Updated: May 29, 2013 7:59AM
Wayne Weinke Jr. admits he called his elderly, cancer stricken mother a “f------ b----” during a heating argument over the family’s assets.
The Park Ridge man even said that after Gloria Weinke died, he had a “hard time” going to the cemetery to pay respects to his beloved father because she is buried next to him.
But despite the friction, Wayne Weinke remains adamant that he did not throw his mother over a railing, leading to injuries that contributed to her death seven years ago.
“I would never do that to my mother,” Wayne Weinke, 57, repeatedly maintained during three hours on the stand at his murder trial Friday at the Leighton Criminal Courthouse.
“I would never hurt my mother.”
Contrary to Gloria Weinke’s claims, which were captured in a video taped deposition recorded from her hospital bed, Wayne Weinke said he never visited the 77-year-old’s Arlington Heights duplex the day she took a tumble down her basement stairs.
Wayne Weinke testified that he came home from work and was finishing off his second beer and take-out dinner when he got a call from his sister on that fateful night on July 18, 2006.
“‘Mom had an accident and it doesn’t look good,’” the married father of two said he was told.
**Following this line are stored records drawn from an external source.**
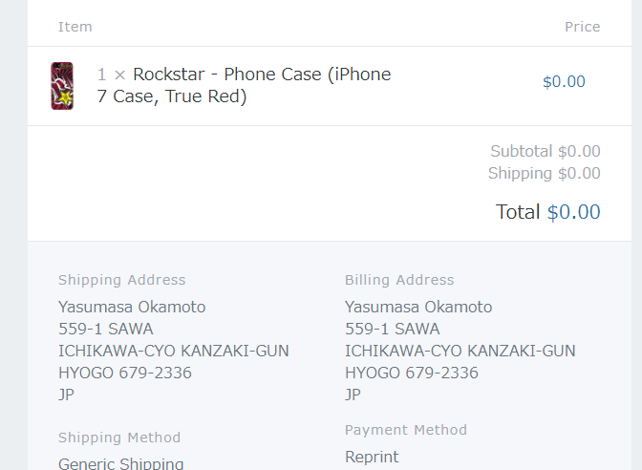Viewport: 642px width, 470px height.
Task: Click the Shipping Address heading
Action: point(121,280)
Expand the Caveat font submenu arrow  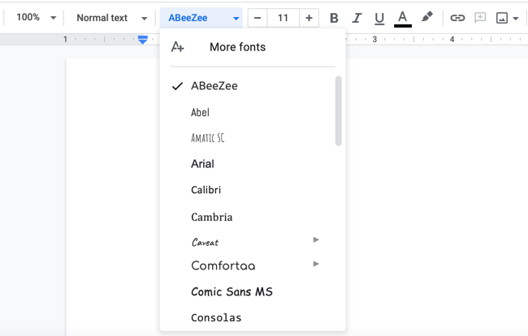click(316, 240)
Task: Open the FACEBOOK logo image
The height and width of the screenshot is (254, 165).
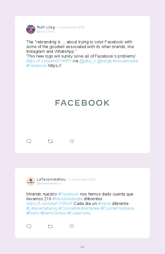Action: click(82, 103)
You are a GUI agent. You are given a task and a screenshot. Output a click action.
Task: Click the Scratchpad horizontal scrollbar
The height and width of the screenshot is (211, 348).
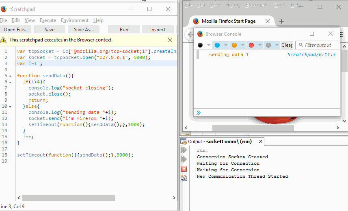point(69,198)
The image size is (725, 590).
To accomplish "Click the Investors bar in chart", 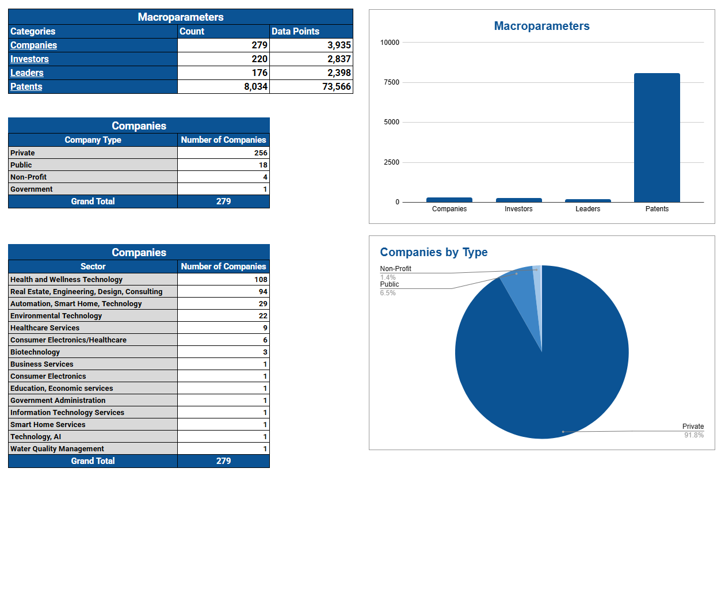I will [518, 200].
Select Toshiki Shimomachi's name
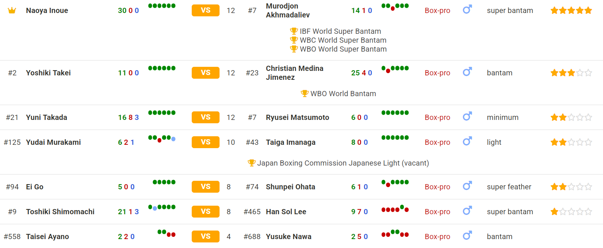 tap(60, 212)
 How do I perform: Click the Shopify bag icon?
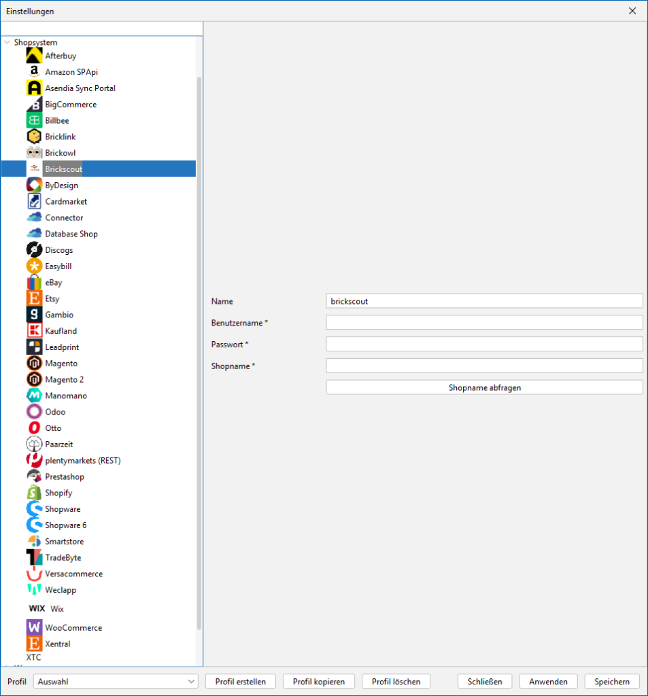point(34,493)
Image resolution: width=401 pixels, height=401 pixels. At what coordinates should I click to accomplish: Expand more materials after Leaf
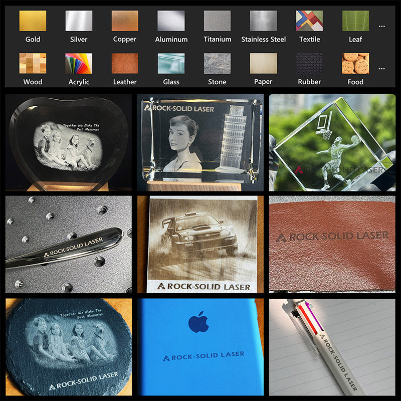[x=382, y=26]
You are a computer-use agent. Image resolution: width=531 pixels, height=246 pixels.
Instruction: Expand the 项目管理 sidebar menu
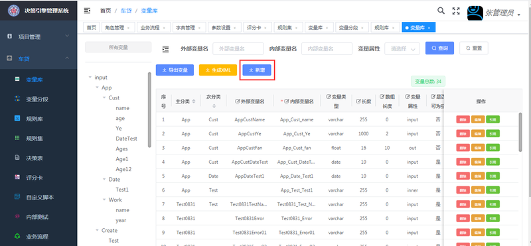[x=38, y=36]
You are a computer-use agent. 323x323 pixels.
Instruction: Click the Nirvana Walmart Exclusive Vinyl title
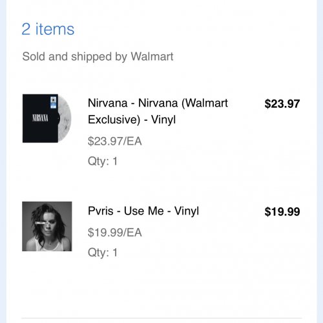tap(158, 111)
The somber news was delivered to him by Gail Deadwyler, the same “freeloading” sister he accused of helping their mother brainwash the late Weinke patriarch into changing his trust and leaving the $1 million plus Chicago-based property of the family’s construction supply company to Deadwyler instead of splitting it between the three siblings as he had originally intended.
But Wayne Weinke said he was on his way to patching things up with the women in his family and even had a heart to heart with his mother four days before.
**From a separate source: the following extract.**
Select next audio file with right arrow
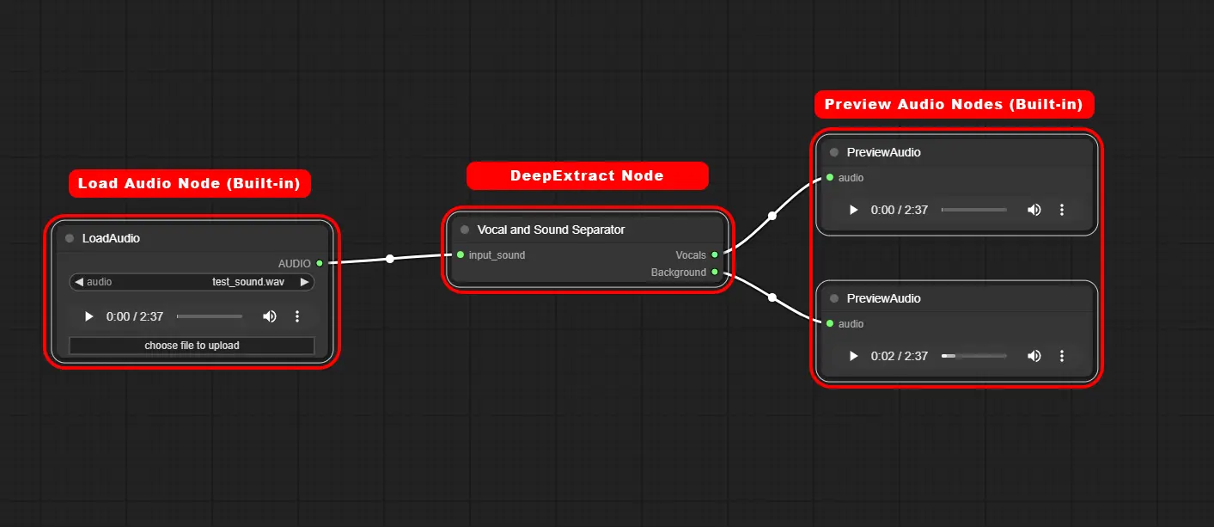Image resolution: width=1214 pixels, height=527 pixels. [304, 282]
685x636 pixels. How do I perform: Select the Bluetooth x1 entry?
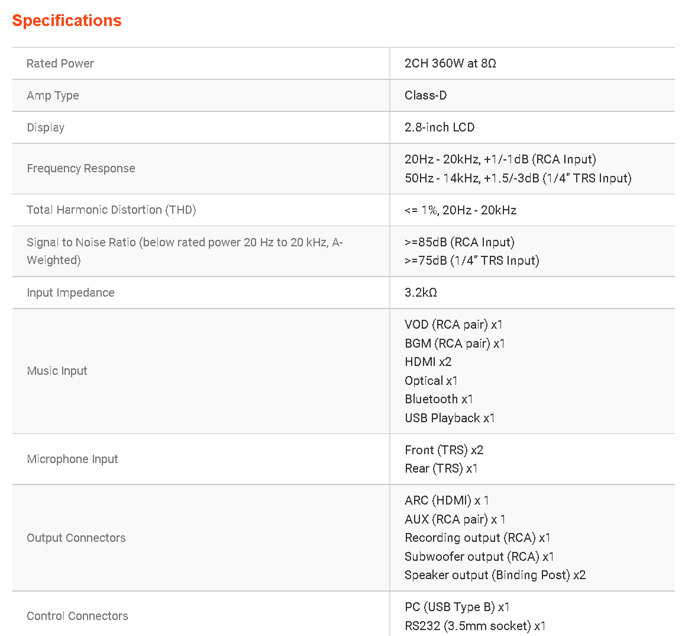click(438, 399)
When he rushed to see her at Northwestern Memorial Hospital and was greeted by police officers, he was surprised but ready to give them information because he was raised to “believe cops were his friends.”
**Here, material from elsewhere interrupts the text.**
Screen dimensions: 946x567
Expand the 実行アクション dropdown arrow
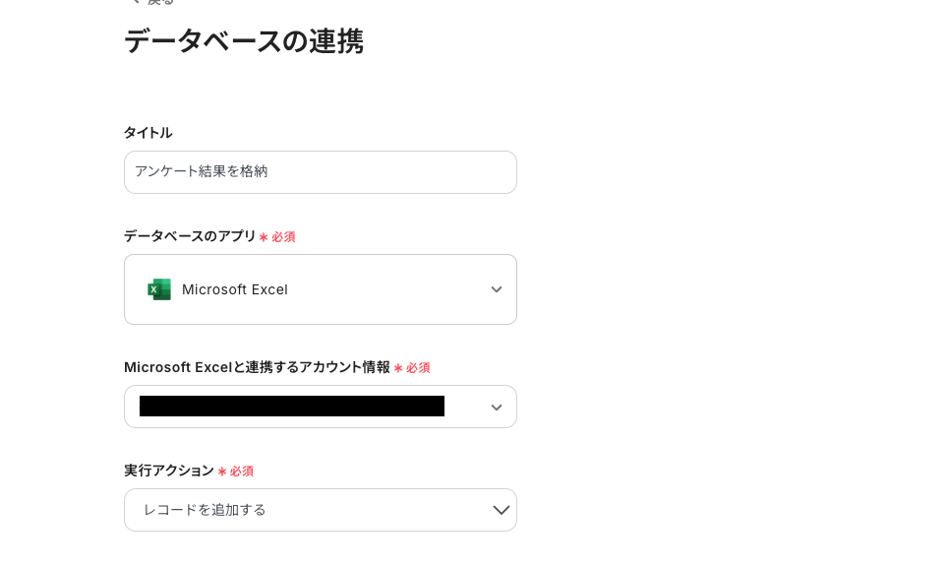[502, 510]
The officers eventually wore him down as his 9:30 p.m. “bedtime” drew near, Wayne Weinke said, insinuating he was forced to deliver a confession.
“It seems like everyone was saying I did this and so was I thinking I must have done it and if I did it I would have to go back to the hospital and apologize,” he said.
Wayne Weinke said he wasn’t proud that he called his mother vulgar names during a family meeting to discuss the amendment in Wayne Weinke Sr.’s will.
But through tears and a halting voice, he told defense attorney Lawrence Lykowski his mother also had some stinging words for him: “You’re not my son.”
If true, Gloria Weinke had a change of heart after she said she was thrown over a railing and down the stairs “like a sack of potatoes” by the son she called “Bud.”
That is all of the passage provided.